En enero de 2015, cuando apareció muerto el fiscal Alberto Nisman, parecía la antesala del fin del kirchnerismo y de todo lo que fuera etiquetado con esa corriente política. Nada de eso ocurrió.

Los argentinos en nombre de los cuales se cuestiona el estado de la República, la instituciones, la falta de ética y transparencia en el Estado, el enriquecimiento ilícito, la falta de división de poderes, el contubernio entre la corporación política y la judicial, la escribanía del Estado en que muchas veces se convierte el Congreso de la Nación, la ausencia adrede de organismos de control fuertes que respiren en la nuca de los funcionarios corruptos, un plan de lucha integral contra el narcotráfico, y un largo etcétera, son los mismos que votaron con un 54% a Cristina Fernández en 2011.

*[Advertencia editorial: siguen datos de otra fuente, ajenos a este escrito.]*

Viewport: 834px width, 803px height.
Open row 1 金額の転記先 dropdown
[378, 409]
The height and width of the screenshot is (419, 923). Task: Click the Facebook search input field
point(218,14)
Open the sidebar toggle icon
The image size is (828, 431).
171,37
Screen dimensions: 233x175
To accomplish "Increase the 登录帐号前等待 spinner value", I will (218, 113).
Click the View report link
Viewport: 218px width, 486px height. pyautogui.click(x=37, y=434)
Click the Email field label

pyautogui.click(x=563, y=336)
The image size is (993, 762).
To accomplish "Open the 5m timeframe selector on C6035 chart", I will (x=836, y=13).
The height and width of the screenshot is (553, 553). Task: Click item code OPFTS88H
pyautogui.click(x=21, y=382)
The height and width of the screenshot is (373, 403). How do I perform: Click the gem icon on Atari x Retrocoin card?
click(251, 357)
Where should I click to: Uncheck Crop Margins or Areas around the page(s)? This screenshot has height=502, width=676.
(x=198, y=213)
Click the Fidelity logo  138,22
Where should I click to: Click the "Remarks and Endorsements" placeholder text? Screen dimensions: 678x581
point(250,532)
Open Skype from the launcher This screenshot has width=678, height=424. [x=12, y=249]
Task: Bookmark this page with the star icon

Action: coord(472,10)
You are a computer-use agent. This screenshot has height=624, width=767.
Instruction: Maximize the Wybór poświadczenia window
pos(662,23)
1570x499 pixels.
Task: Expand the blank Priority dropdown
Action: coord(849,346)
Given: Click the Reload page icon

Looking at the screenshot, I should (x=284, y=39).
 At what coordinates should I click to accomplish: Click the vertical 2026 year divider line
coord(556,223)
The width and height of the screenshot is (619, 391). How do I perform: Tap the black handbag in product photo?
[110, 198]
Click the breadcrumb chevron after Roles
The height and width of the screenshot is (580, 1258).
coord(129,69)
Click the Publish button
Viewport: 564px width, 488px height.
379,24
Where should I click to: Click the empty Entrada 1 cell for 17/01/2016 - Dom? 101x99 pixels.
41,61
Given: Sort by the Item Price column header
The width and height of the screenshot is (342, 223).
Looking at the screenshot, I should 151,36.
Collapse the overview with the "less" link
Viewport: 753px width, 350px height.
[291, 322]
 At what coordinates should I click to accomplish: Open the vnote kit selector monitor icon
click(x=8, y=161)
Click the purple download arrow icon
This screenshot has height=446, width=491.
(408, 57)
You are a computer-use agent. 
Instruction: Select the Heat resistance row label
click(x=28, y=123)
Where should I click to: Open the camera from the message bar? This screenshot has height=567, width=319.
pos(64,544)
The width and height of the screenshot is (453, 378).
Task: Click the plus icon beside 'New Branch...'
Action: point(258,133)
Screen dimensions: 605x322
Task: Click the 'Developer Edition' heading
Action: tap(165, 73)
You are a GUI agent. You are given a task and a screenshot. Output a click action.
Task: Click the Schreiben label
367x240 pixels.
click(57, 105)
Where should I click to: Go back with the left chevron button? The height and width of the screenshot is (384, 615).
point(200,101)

Yendo mas atrás en el tiempo, esos argentinos son los mismos que votaron la reelección de Carlos Menem en 1995 y gozaron de las mieles de la Convertibillidad (1 peso = 1 dólar) viajando por el mundo hasta que el carruaje volvió a convertirse en calabaza

A menos de dos meses del fin del gobierno kirchnerista, no existe un clamor popular contra Cristina Fernández ni mucho menos. Un 30 por ciento del electorado aprueba su gestión.

De la década K, otro tercio totalmente en contra y un tercer tercio que observa cosas buenas y malas.

La oposición, en tanto, encarna no un modelo político-económico y social diferente, sino que a grandes rasgos, propone cambiar el estilo de gobierno y el modo de administrar el tesoro. Scioli y Macri tienen en su mente planes ambiciosos de infraestructura y la idea de atraer inversiones a partir de un nuevo reracionamiento con el mundo y con los organismos financieros de crédito. No hay grandes diferencias.

En ese esquema, el próximo domingo quedará reflejado si el argentino vota con el bolsillo únicamente. Esto es, oficialismo si cree que no hay crisis económica y oposición si percibe que hay en ciernes una crisis. O si por primera vez en mucho tiempo, el argentino decide darle la oportunidad a otra opción política, arriesgar.